- **PROBLEM STATEMENT**:
Pictures aside, write out every record exactly as it appears.

Collected data entries:
━━━━━━━━━━━━━━━━

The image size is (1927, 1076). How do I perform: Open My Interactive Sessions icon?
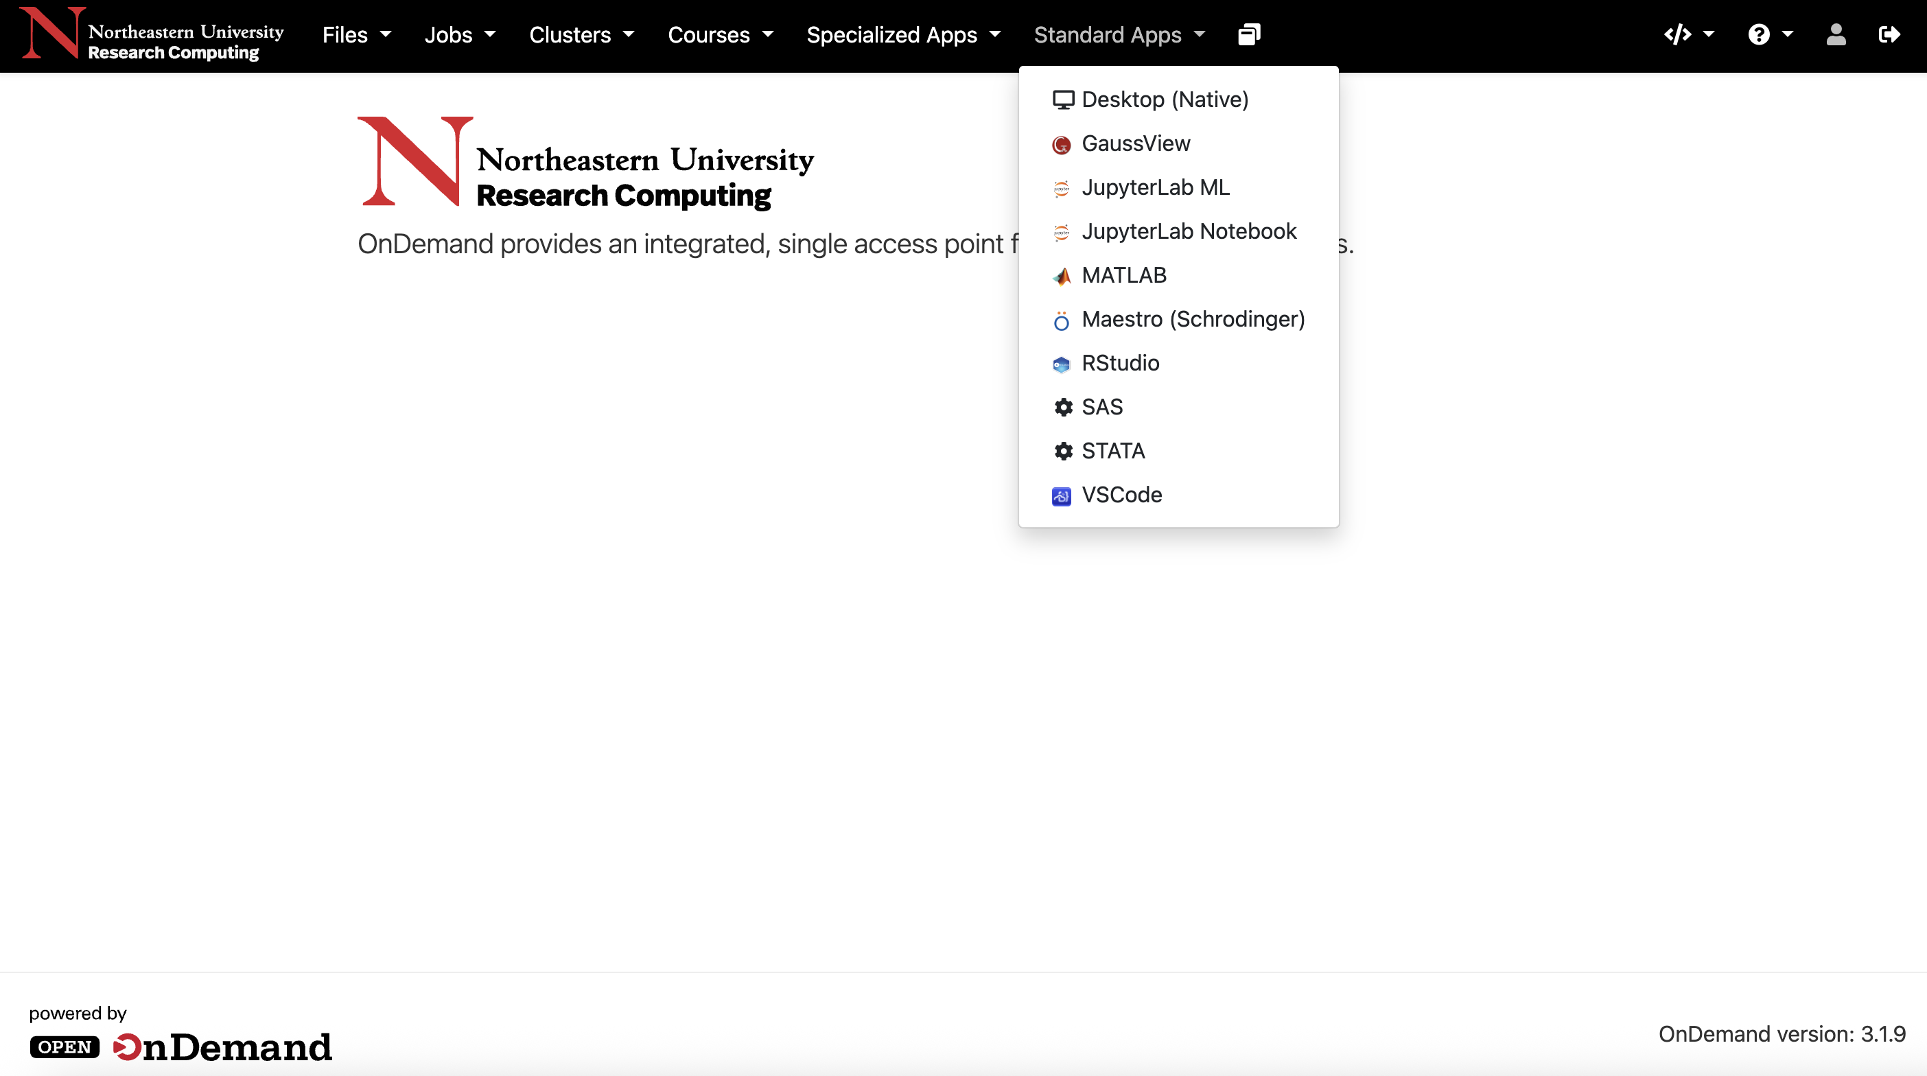(1249, 34)
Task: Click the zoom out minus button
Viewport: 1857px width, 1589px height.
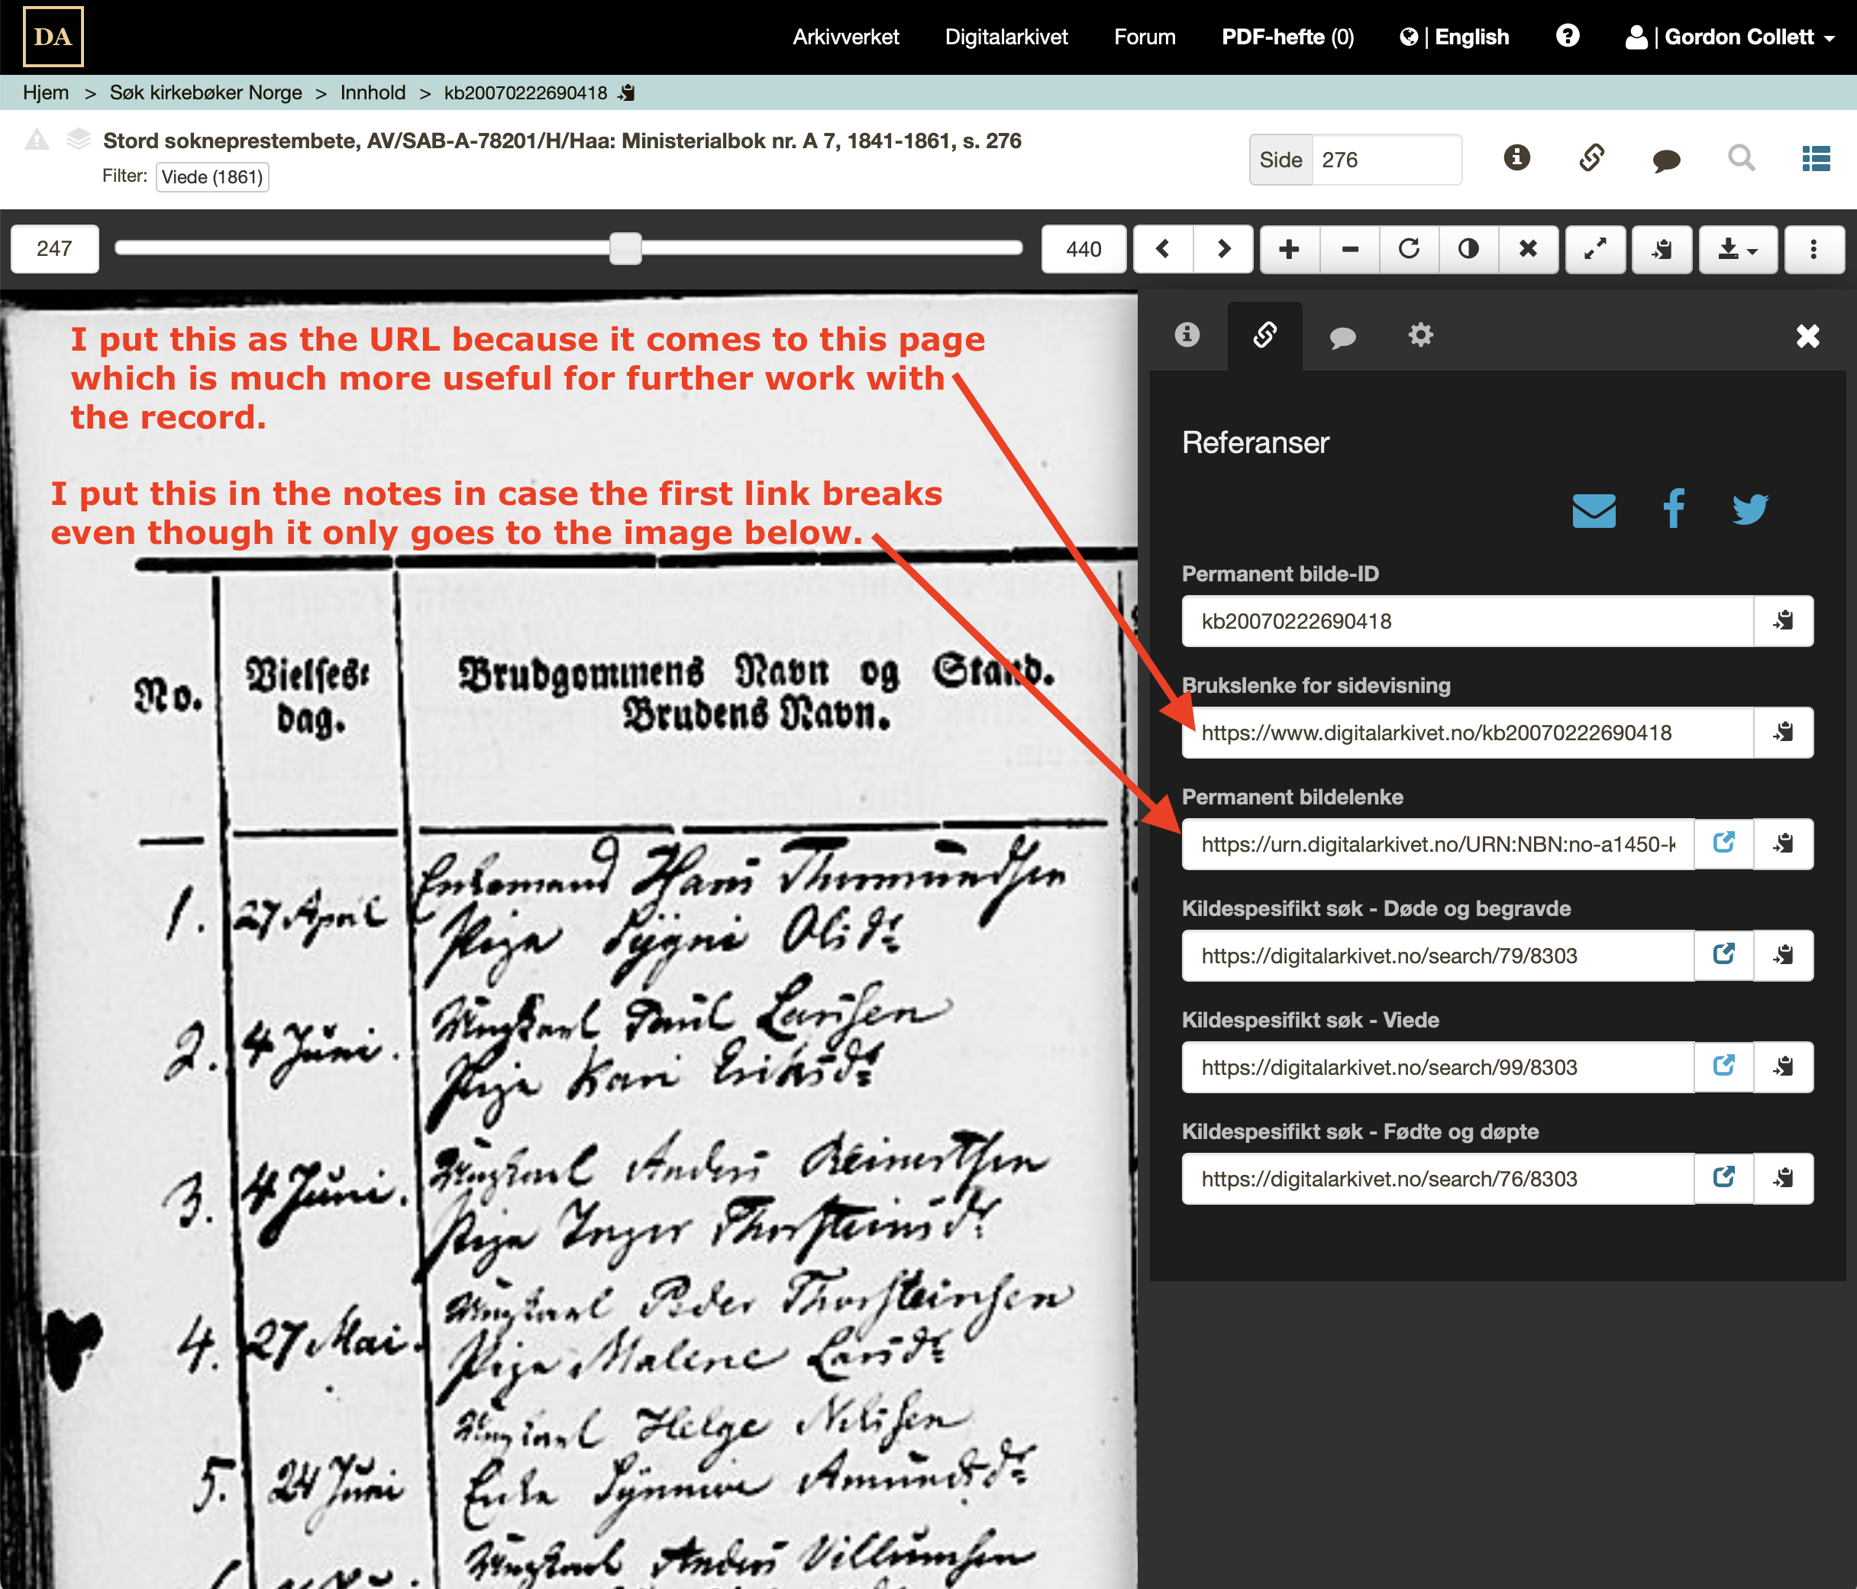Action: [x=1350, y=248]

━━━━━━━━━━━━━━━━

- **WRITTEN ANSWER**:
The image size is (1927, 1076). How do I perform: Open My Interactive Sessions icon?
(1249, 34)
Task: Click the zoom out minus button
Viewport: 1857px width, 1589px height.
Action: [x=1350, y=248]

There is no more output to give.